Thanks to the highly-refined, modern American diet, the average American isn’t getting enough of one of the most important nutrients: fiber. Without a consistent intake of healthy, high-fiber foods in your diet, you’ll experience dips in energy, have difficulty losing weight, and also increase your risk of diabetes and inflammation.
Americans should consume 28 grams of fiber per day if they’re following a 2,000 calorie diet, according to the FDA. Unfortunately, we’re getting nowhere close to that amount. A recent report from the Food and Drug Administration says that the average American woman eats only 15 grams of fiber a day, while the average adult man consumes just under 19 grams per day.
Luckily, following a few smart swaps and intelligent additions to your diet can help get you reach these suggested intake goals. Using the USDA Food Composition Database, we’ve rounded up 10 go-to foods for fiber that all contain more than 10 percent of your DV (Daily Value) of the nutrient per standard serving size.
Pistachios
Fiber per 1 oz: 2.8 grams
These tiny nuts are filled with fiber, which helps keep your digestive system running smoothly.
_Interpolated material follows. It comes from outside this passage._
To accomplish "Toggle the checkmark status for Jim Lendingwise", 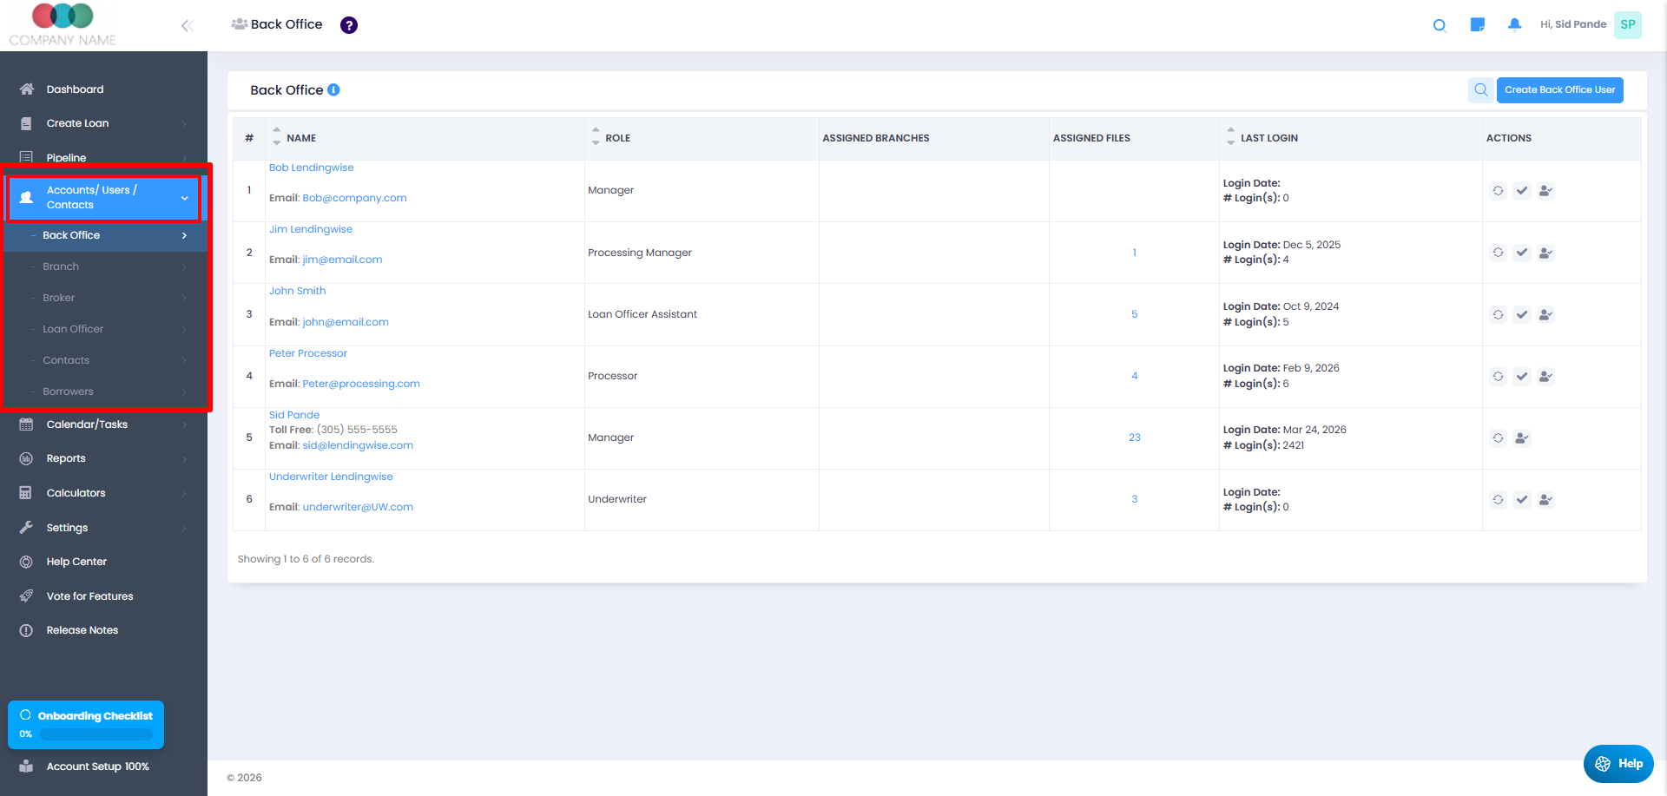I will tap(1522, 253).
A one-ounce serving of pistachios will give you 2.8 grams of fiber, along with 6 grams of protein.
Pearled barley
Fiber per ½ cup (cooked): 3 grams
Incorporate this healthy grain into soups and stews, or even feature it as a side dish with some added spices. The dietary fiber found in this grain “helps you extract and remove cholesterol, which is correlated with heart disease,” explains Jessica Crandall, a Denver-based RD, Certified Diabetes Educator, and National Spokesperson for the Academy of Nutrition and Dietetics.
Oranges
Fiber per medium orange (peeled): 3.1 grams
If you can resist picking off every last bit of that pesky white stuff on the orange segments, you’ll retain more of the waist-whittling nutrient.
Bananas
Fiber per medium banana (peeled): 3.1 grams
If you’re craving something fruity, bananas are one of the best fiber-rich fruits to have. One banana has a little over 3 grams of fiber, and also contains a high amount of potassium, and essential nutrient that helps regulate blood pressure.
Avocado
Fiber per ¼ avocado: 3.4 grams
It’s not the spinach leaves that are going to fill you up, but rather that creamy avocado you slice on top of them. On average, one medium avocado contains around 10-13 grams of filling fiber and adding it to your meals or finding a few awesome avocado recipes can increase satiety tremendously.
Canned pumpkin
Fiber per ½ cup: 3.6 grams
You should be eating this fall-favorite vegetable year round for its high fiber content. Despite being pureed, each half-cup serving of delicious pumpkin has almost 4 grams of fiber.
Teff
Fiber per ½ cup (cooked): 3.6 grams
Teff is a super-grain known for it’s high fiber content. Add this to your dinner plate instead of refined grains to get a hearty and fiber-packed kick into your meal.
Dried figs
Fiber per ¼ cup (dried): 3.7 grams
Dried figs are a very portable and very palatable source. One little, dried fig contains nearly one gram of fiber and about 20 calories. Mix a few in a bag with some nuts, and you’ve got yourself a healthy and wholesome snack for when you’re on-the-go and starting to run out of fuel.
Carrots
Fiber per 1 cup (raw): 3.6 grams
Believe it or not, this Bugs Bunny favorite can actually increase feelings of fullness post-snacking—much more than any pretzel sticks can. Throw a bunch in a small baggie and pull them out mid-afternoon when the munchies kick in.
Sugar snap peas
Fiber per 1 cup (cooked): 4 grams
Rather than grabbing a bag of chips or pretzels, spend a few minutes at night throwing together a small bag of portable and affordable veggies. Cherry tomatoes, carrots, and mini bell peppers are all great snack options but these satisfying snap peas contain 4 grams of fiber per one cup serving.